Los culpables del Tucumán indignado abundan. El principal es el propio presidente de la Junta Electoral Provincial. Antonio Gandur jamás llevó claridad. No actuó antes de los comicios para que la transparencia alumbrara en el proceso. No fue firme ante las denuncias de fraude anticipadas y durante el día de votación. No se instaló como garante de la voluntad popular, en medio de la inédita cifra de 641 mesas observadas, una urna inflada (que se pudo probar y que abre la duda sobre cuántas más también lo habrán estado), 42 quemadas y un escrutinio que -en medio de todo ello- fue lento y confuso. La máxima autoridad electoral no estuvo a la altura de las circunstancias. Ni siquiera hoy, cuatro días después de la votación, tomó una decisión que sirviera para que los miles de votantes que dudan del resultado puedan creer que el escrutinio muestra que ganaron los hoy “electos” y no otros. ¿Cómo hará ahora para garantizar el resultado, con un 20% de urnas objetadas, telegramas adulterados y sospechas de que entre el domingo y el martes las cajas se llenaron de votos? Ya nadie creerá en el resultado que en dos semanas anuncie Gandur.

El Poder Ejecutivo actuó de la peor manera. No sólo utilizó la Casa de Gobierno de búnker de campaña y de festejo, cuando es lugar en el que viven de prestado. No se bancaron el reclamo del sector social que duda de la legitimidad del triunfo oficialista y lanzó deliberadamente a una voraz e inusitadamente feroz fuerza policial a reprimir. ¿Había desaforados y militantes políticos en la plaza? Sí, estaban. Pero eran unos cientos entre miles que colmaron los alrededores del Palacio Gubernamental para exigir Justicia y respeto por la voluntad popular. ¿No habría sido conveniente dejar que se expresen? ¿No habría sido más sensato y menos costoso políticamente permitir que -incluso- actuaran violentamente? ¿No habría mostrado eso que la violencia era de los manifestantes y no del Poder Ejecutivo? ¿Cómo puede decirse que un jefe de Policía actuó sin la venia policial? Los propios efectivos de la fuerza exteriorizaron ayer su bronca por esos dichos. Afirman que, otra vez, los enfrentan con la sociedad, cuando la orden no partió de la propia fuerza, sino del poder político. La intolerancia ganó las calles y el Estado lo permitió. Porque que “oligarcas” y “gorilas” quieran voltear un Gobierno -si esa versión fuera cierta- no amerita que ese poder superior y garante de la paz social actúe aún con mayor violencia.

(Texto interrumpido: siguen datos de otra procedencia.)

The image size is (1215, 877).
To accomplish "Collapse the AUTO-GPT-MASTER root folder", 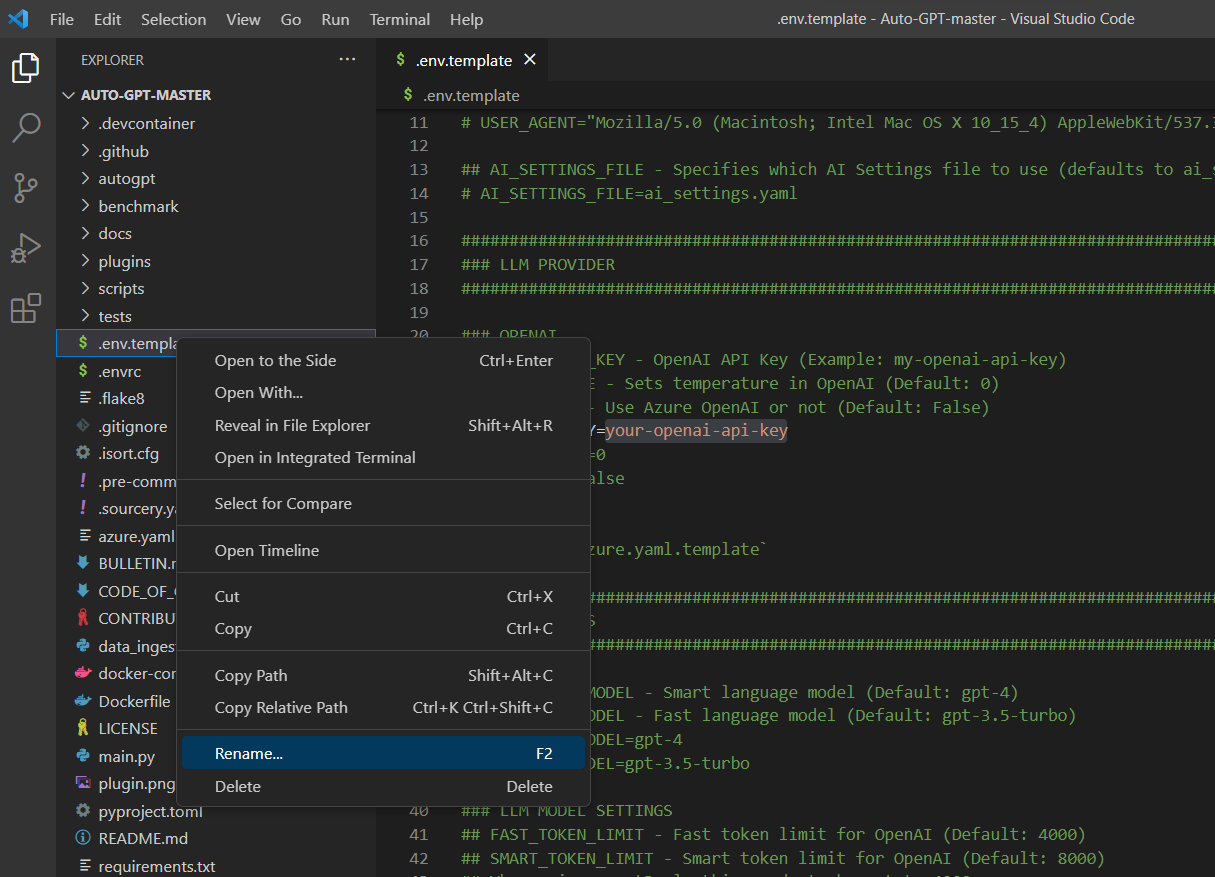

Mientras tanto, la sensación de fraude se disemina como el aire mismo. Desde la periferia hacia el centro, las charlas callejeras y de Whatsapp multiplican fotos, datos y testimonios de irregularidades. A esta altura, nadie cree que Juan Manzur fue electo por la voluntad popular. El peor lesionado -quizás- sea el propio vicegobernador. ¿Cómo hará para bañarse de legitimidad? Arrancará con un Gobierno en duda y con el escarnio social en su cuerpo. Ya antes de comenzar su mandato, soportó marchas en su propia vivienda. Le costará ser como el José Alperovich de la gente, ese que aún hoy camina por doquier y que recién en los últimos años de una extensa gestión sufrió el desdén social. Incluso en estos días de furia, el mandatario mostró más pericia política que propios y extraños. Tras la represión, al menos la repudió y -estratégicamente- se sumó al pedido de que se abran todas las urnas. Manzur, en cambio, echó más leña al fuego: habló de instigación de Mauricio Macri a la violencia y de falta de aceptación de la derrota por parte de la oposición. Nada de grandeza y de ponerse por encima de sus críticos.

La herida social es profunda y toda la clase dirigente deberá repensar su forma de hacer política y de gobernar para poder dar vuelta la triste historia que comenzó a escribirse el domingo. Desde el sistema electoral de papeletas y de acoples hasta el modo de conformación de la siempre sospechada Junta Electoral deberán ser otros si se pretenden evitar plazas colmadas de indignados en el futuro.

Alperovich, Manzur y José Cano deberán oír ese mensaje. Porque se podrá hablar de que las protestas fueron parciales o interesadas, pero nadie podrá decir que no fueron miles los que salieron a decir basta de manera pacífica y desinteresada. No había en el parque 9 de Julio decenas de colectivos ni en las veredas miles de bandejitas con sándwiches, los signos de los que llegan “movilizados” a algún acto político. Hay bronca.

¿Quién podrá desterrar la “sensación” de fraude?